1. Create a fine-grained token at [Hugging Face → Settings → Tokens](https://huggingface.co/settings/tokens/new?ownUserPermissions=inference.serverless.write&tokenType=fineGrained) with the **Make calls to Inference Providers** permission.
2. Run onboarding and choose **Hugging Face** in the provider dropdown, then enter your API key when prompted:
```bash
openclaw onboard --auth-choice huggingface-api-key
```
3. In the **Default Hugging Face model** dropdown, pick the model you want (the list is loaded from the Inference API when you have a valid token; otherwise a built-in list is shown). Your choice is saved as the default model.
4. You can also set or change the default model later in config:
```json5
{
agents: {
defaults: {
model: { primary: "huggingface/deepseek-ai/DeepSeek-R1" },
},
},
}
```
```bash
openclaw onboard --non-interactive \
--mode local \
--auth-choice huggingface-api-key \
--huggingface-api-key "$HF_TOKEN"
```
This will set `huggingface/deepseek-ai/DeepSeek-R1` as the default model.
If the Gateway runs as a daemon (launchd/systemd), make sure `HUGGINGFACE_HUB_TOKEN` or `HF_TOKEN`
is available to that process (for example, in `~/.openclaw/.env` or via
`env.shellEnv`).
## Model discovery and onboarding dropdown
OpenClaw discovers models by calling the **Inference endpoint directly**:
```bash
GET https://router.huggingface.co/v1/models
```
(Optional: send `Authorization: Bearer $HUGGINGFACE_HUB_TOKEN` or `$HF_TOKEN` for the full list; some endpoints return a subset without auth.) The response is OpenAI-style `{ "object": "list", "data": [ { "id": "Qwen/Qwen3-8B", "owned_by": "Qwen", ... }, ... ] }`.

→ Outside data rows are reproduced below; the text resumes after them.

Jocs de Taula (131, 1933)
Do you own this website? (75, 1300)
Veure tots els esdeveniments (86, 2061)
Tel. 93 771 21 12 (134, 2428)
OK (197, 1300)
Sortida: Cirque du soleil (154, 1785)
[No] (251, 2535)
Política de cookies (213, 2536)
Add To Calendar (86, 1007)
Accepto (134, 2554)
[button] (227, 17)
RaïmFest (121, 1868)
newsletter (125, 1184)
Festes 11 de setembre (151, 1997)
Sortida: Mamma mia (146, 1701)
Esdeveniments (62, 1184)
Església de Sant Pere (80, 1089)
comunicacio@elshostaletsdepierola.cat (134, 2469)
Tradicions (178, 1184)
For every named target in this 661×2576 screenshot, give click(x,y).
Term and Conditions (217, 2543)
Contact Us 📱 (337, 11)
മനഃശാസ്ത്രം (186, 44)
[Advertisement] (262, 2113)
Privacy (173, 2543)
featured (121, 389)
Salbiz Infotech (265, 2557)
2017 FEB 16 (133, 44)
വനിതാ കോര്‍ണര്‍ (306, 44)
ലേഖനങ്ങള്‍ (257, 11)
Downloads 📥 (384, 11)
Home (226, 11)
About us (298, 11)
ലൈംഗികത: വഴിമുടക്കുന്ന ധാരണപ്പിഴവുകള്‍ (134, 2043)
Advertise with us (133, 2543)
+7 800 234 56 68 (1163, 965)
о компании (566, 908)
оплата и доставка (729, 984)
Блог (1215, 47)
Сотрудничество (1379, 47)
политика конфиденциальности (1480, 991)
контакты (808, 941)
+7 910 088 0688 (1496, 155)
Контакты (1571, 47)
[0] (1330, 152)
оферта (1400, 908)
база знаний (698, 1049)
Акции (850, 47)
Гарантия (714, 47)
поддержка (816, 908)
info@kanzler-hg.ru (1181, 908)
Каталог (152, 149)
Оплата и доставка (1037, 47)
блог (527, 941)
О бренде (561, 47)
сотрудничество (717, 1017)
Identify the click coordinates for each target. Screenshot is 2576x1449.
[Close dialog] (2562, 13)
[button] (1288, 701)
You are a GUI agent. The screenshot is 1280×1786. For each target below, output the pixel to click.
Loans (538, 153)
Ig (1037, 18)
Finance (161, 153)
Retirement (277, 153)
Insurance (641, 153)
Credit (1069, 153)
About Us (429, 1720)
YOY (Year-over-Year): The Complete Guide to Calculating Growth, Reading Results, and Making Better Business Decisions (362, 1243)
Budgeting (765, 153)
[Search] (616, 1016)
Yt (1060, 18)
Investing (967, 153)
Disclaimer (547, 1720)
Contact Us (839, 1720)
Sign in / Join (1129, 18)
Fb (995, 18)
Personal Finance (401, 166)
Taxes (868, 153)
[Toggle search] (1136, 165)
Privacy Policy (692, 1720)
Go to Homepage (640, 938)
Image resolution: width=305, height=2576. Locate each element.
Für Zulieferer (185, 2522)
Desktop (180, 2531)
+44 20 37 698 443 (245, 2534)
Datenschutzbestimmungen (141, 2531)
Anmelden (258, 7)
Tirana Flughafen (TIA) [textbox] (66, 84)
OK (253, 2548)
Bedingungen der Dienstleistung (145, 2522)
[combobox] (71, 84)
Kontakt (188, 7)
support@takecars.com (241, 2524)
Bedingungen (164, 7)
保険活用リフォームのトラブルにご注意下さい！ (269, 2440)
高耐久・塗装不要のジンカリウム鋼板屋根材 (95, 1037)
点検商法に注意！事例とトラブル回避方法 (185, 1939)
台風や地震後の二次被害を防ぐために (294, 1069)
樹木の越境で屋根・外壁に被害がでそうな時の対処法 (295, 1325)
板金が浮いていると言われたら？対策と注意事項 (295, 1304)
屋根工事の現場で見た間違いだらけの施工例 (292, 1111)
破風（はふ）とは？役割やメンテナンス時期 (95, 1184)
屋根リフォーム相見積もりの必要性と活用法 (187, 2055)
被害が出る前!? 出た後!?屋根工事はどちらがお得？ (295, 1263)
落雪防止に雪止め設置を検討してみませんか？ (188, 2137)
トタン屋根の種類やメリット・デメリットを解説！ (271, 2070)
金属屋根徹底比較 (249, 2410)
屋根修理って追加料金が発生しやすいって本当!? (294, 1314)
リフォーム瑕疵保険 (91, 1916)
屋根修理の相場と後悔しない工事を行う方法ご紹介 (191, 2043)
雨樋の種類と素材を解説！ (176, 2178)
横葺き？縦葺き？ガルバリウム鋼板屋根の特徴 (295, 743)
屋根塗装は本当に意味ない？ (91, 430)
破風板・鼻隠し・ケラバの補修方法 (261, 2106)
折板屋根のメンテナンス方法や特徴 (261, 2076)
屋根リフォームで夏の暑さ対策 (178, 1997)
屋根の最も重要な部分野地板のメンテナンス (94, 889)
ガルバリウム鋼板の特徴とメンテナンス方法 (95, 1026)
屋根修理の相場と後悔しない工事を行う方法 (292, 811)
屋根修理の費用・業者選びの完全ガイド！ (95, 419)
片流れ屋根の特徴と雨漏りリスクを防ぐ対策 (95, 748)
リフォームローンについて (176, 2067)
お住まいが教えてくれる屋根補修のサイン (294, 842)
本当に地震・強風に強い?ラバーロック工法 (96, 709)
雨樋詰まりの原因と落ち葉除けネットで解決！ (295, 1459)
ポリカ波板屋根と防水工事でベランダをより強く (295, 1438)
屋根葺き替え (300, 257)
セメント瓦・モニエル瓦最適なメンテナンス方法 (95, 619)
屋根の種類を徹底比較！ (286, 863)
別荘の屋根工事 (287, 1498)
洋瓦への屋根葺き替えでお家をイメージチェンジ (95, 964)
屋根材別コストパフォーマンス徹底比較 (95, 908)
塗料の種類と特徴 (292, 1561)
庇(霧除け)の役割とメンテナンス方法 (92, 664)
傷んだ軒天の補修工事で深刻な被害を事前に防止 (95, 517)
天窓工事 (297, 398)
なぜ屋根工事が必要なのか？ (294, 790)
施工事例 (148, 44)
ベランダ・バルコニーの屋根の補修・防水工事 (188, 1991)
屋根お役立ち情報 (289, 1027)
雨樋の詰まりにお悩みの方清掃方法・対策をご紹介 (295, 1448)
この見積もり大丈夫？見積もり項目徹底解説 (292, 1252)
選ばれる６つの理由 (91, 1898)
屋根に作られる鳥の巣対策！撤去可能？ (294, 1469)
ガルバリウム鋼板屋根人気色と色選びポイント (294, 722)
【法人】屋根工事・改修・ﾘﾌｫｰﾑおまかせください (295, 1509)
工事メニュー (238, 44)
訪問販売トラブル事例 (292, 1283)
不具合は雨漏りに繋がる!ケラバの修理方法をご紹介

When you configure a Hugging Face API key (via onboarding, `HUGGINGFACE_HUB_TOKEN`, or `HF_TOKEN`), OpenClaw uses this GET to discover available chat-completion models. During **interactive onboarding**, after you enter your token you see a **Default Hugging Face model** dropdown populated from that list (or the built-in catalog if the request fails). At runtime (e.g. Gateway startup), when a key is present, OpenClaw again calls **GET** `https://router.huggingface.co/v1/models` to refresh the catalog. The list is merged with a built-in catalog (for metadata like context window and cost). If the request fails or no key is set, only the built-in catalog is used.
## Model names and editable options
- **Name from API:** The model display name is **hydrated from GET /v1/models** when the API returns `name`, `title`, or `display_name`; otherwise it is derived from the model id (e.g. `deepseek-ai/DeepSeek-R1` → “DeepSeek R1”).
- **Override display name:** You can set a custom label per model in config so it appears the way you want in the CLI and UI:
```json5
{
agents: {
defaults: {
models: {
"huggingface/deepseek-ai/DeepSeek-R1": { alias: "DeepSeek R1 (fast)" },
"huggingface/deepseek-ai/DeepSeek-R1:cheapest": { alias: "DeepSeek R1 (cheap)" },
},
},
},
}
```
- **Provider / policy selection:** Append a suffix to the **model id** to choose how the router picks the backend:
- **`:fastest`** — highest throughput (router picks; provider choice is **locked** — no interactive backend picker).
- **`:cheapest`** — lowest cost per output token (router picks; provider choice is **locked**).
- **`:provider`** — force a specific backend (e.g. `:sambanova`, `:together`).
When you select **:cheapest** or **:fastest** (e.g. in the onboarding model dropdown), the provider is locked: the router decides by cost or speed and no optional “prefer specific backend” step is shown. You can add these as separate entries in `models.providers.huggingface.models` or set `model.primary` with the suffix. You can also set your default order in [Inference Provider settings](https://hf.co/settings/inference-providers) (no suffix = use that order).
- **Config merge:** Existing entries in `models.providers.huggingface.models` (e.g. in `models.json`) are kept when config is merged. So any custom `name`, `alias`, or model options you set there are preserved.
## Model IDs and configuration examples
Model refs use the form `huggingface/<org>/<model>` (Hub-style IDs). The list below is from **GET** `https://router.huggingface.co/v1/models`; your catalog may include more.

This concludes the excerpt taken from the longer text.